Given exercise
Reproduce the material below verbatim, starting at the line that contains "Task: Click the red X Close icon" and ending at the line that contains "click(386, 91)", both included.

Dataset records start

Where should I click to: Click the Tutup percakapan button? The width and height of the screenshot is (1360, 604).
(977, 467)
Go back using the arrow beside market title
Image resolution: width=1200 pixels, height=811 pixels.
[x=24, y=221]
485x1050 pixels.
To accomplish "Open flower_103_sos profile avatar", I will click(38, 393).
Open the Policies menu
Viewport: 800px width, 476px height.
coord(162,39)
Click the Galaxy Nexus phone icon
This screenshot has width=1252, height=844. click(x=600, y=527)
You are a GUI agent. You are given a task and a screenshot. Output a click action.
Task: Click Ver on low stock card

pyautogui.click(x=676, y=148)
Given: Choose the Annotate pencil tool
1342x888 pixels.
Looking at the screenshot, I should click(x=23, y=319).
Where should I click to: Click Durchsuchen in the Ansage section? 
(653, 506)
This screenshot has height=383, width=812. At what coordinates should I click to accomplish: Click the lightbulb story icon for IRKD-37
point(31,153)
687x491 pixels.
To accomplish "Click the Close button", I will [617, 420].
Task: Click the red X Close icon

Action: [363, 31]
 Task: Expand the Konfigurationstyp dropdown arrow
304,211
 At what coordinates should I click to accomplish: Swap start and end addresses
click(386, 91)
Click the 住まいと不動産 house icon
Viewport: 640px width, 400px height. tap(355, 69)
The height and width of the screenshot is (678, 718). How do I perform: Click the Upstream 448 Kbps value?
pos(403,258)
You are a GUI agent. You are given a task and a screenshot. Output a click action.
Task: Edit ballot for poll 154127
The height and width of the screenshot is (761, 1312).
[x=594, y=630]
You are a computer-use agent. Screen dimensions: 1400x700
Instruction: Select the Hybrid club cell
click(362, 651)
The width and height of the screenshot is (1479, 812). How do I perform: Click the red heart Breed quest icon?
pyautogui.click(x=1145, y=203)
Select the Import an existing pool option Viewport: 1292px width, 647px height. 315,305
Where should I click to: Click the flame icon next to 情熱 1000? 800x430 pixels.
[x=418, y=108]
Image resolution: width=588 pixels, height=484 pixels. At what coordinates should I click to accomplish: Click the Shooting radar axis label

Dataset records end

Answer to the exercise
Task: Click the red X Close icon

Action: [363, 31]
 Task: Expand the Konfigurationstyp dropdown arrow
304,211
 At what coordinates should I click to accomplish: Swap start and end addresses
click(386, 91)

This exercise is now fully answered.